In response to the activities on October 7 in which an estimated 90 percent of the prison population–more than 700 people–participated, the prison administration placed the facility on lockdown and sent dozens to isolation. Around 3:00 a.m. on October 9, CBCC staff, dressed in riot gear and armed with tactical weapons, woke up a number of men, including each of the Plaintiffs, shackled them, and loaded them on a bus for a 16-hour trip across Washington to the WSP. They did not receive a meal until 7:00 p.m. that evening and 15 men were placed in solitary confinement.

“Defendants arbitrarily, without sufficient justification or evidence, singled out several men, shipped them across the state in the middle of the night, threw them in solitary confinement and left them there,” said Nick Straley, attorney with Columbia Legal Services who is representing the Plaintiffs. “Thankfully, five brave men are standing up against these illegal actions in an effort to get all of the men released from solitary confinement.”

In the three weeks since the transfer, the Defendants have yet to justify their actions or provide any of the Plaintiffs with any evidence that justifies their placement in solitary confinement. None of the Plaintiffs or other men held in solitary confinement engaged in, threatened, or witnessed any act or threat of violence. On the contrary, Plaintiffs and other men actively and openly cautioned each other against violence.  

“We hope our community can feel the urgency of the need for change within the DOC system and support everyone who has been impacted by the strike,” said Felix Sitthivong, one of the Plaintiffs who remains in solitary.
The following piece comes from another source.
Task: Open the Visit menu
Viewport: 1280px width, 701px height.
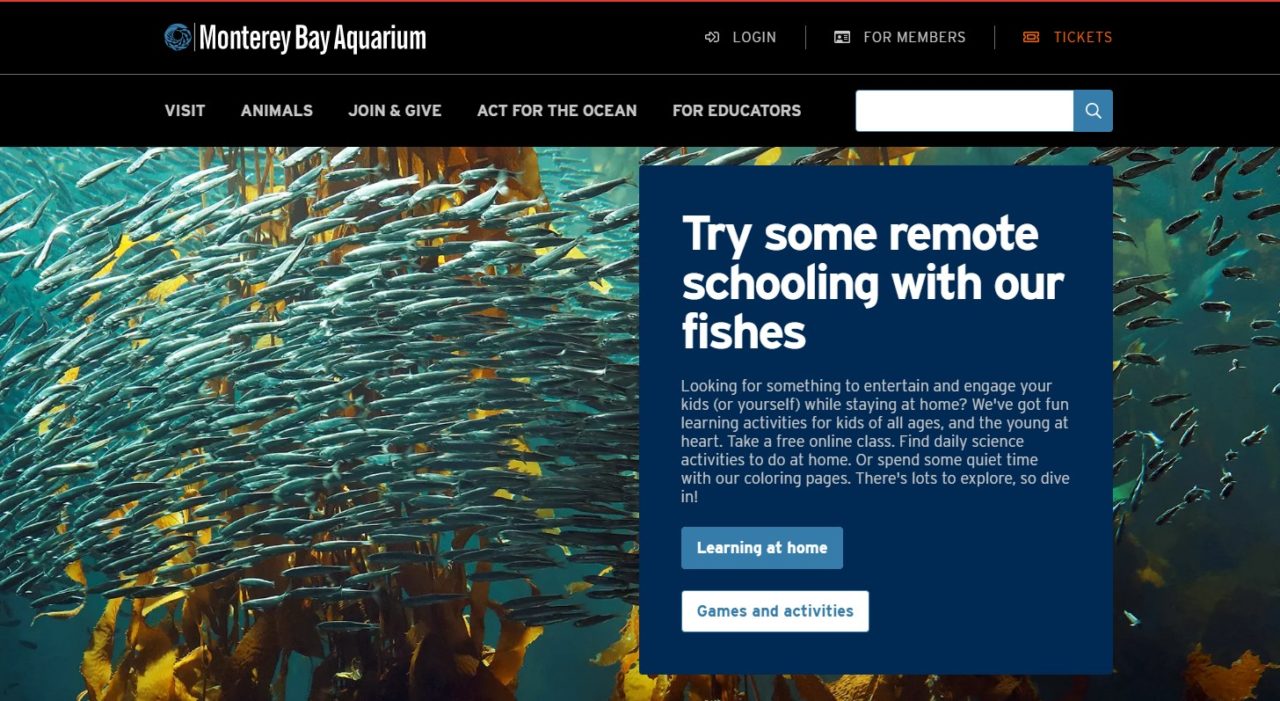Action: tap(185, 111)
As of today, the DOC has refused to release 13 of the men from the IMU and failed to provide any evidence of wrongdoing by any of the people who have been placed in isolation. Plaintiffs are asking the Court to order Defendants to immediately release them from IMU, return their personal property seized by Defendants, return Plaintiffs to the classification level they held when they were taken from CBCC, and prohibit the Defendants from taking any similar actions again in the future.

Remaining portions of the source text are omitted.